## TEXT

========================

Dalton Moats: From KC HS Pitcher to MLB Prospect
First of all let me say that sometimes I get things right. I wrote a story here a few years ago about seeing young Dalton Moats in Florida pitching in a future stars game and he impressed me enough to write an article about what I saw. See article HERE that I wrote in December 2011.
Then I did a follow-up the next summer as I traveled the roads of Missouri. I caught his pitching in a summer league game and penned this ARTICLE in April 2012.
This now brings us to today. Moats has completed his regular season of his senior year and amassed some numbers that are bringing the scouts out to watch. He has been courted by many college scouts throughout the last few years and was able to narrow his choice and make his decision to play Division 1 baseball at Coastal Carolina.
But it has gone beyond that. The unassuming lefthander from Park Hill High School in Kansas City, Missouri left an array of pitching stats and numbers to raise the eyebrows of the major league scouts. Let sort through some of these outstanding numbers and look at what they are seeing.
It is every baseball players’ goal when in high school to play on the Varsity squad as much as possible as soon as they can. For Moats, he got his pitching chance during his sophomore season where he pitched in 4 games and came away with a 1-0 record. In that season he threw 150 pitches and 90 of them were for strikes. He was showing promise to his varsity coach during that season. In fact his High School coach, Greg Reynolds, had this to say in an article recently published in the Kansas City Star:
“We thought of him as a center fielder first and maybe a (No.) 3 or 4 pitcher on our staff,” Reynolds said of his future. “He came back his junior year, though, and he was a totally different kid. We didn’t even recognize him.”

========================

## RAW DATA
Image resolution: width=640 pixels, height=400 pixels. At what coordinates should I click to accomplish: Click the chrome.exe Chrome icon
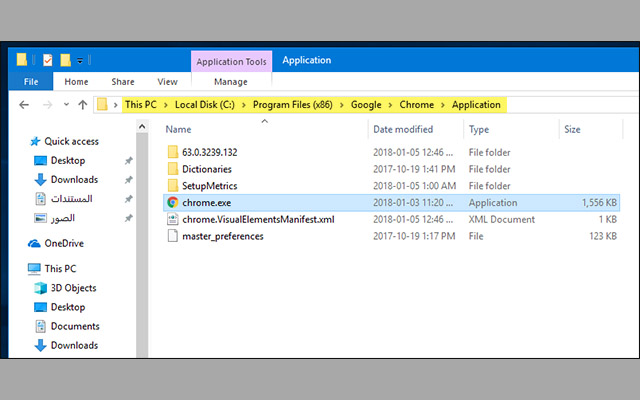click(173, 202)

========================

## REQUIRED ACTIONS
1. Using the Dalton Moats article, answer each question in a line of its own:
(a) Where did Moats decide to play Division 1 baseball?
(b) How many games did he pitch in during his sophomore season?
(c) Who is his high school coach?
2. According to the Dalton Moats article, why did the writer write the first story about Moats in December 2011?
3. Resume the Dalton Moats article after Reynolds's quote.
The material that comes after the Dalton Moats article stands on its own and has no tie to it.

## SOLVED PROBLEMS
1.
(a) Coastal Carolina
(b) 4 games
(c) Greg Reynolds

2. The writer saw Moats pitch in a future stars game in Florida. Moats impressed him enough that he wrote an article about what he saw.

3.
His parents saw potential for Dalton and acted upon their responsibilities to see that he got the best help needed as he began working with a personal trainer and coach to improve his game. Then along came the junior season where he blossomed as a left-handed starter. His numbers became skewed towards the side of beyond the realm of possibility. Junior season saw his record end at 5-1 and a 0.94 ERA. Along with that, he walked 13 and fanned 86 batters in 51.2 innings. In that year he threw 771 pitches and 496 were strikes. This means 64% of his pitches were strikes.
Now we enter his senior season and all eyes throughout Kansas City and now the collegiate world is watching his every diamond move. Every chance for failure is there. It didn’t happen. As stated in the KC Star article:
Moats thinks the roots of his success are buried deeper than his pitching armory. Half the battle, he explains, is mental.
Now let’s look at some jaw-dropping stats from his senior season. He threw 55 innings and had a 5-0 record and a 0.63 ERA. He hurled 758 pitches and had 531 recorded as strikes for 70% strikes. Opponents managed 24 hits off of him for the year.
It is easy to see why the colleges were coveting this 6’3” lefty from Kansas City. Each game the pressure was placed on him and he came through flawlessly in front of many scouts. He was given several collegiate offers and made a decision to attend Coastal Carolina in the fall.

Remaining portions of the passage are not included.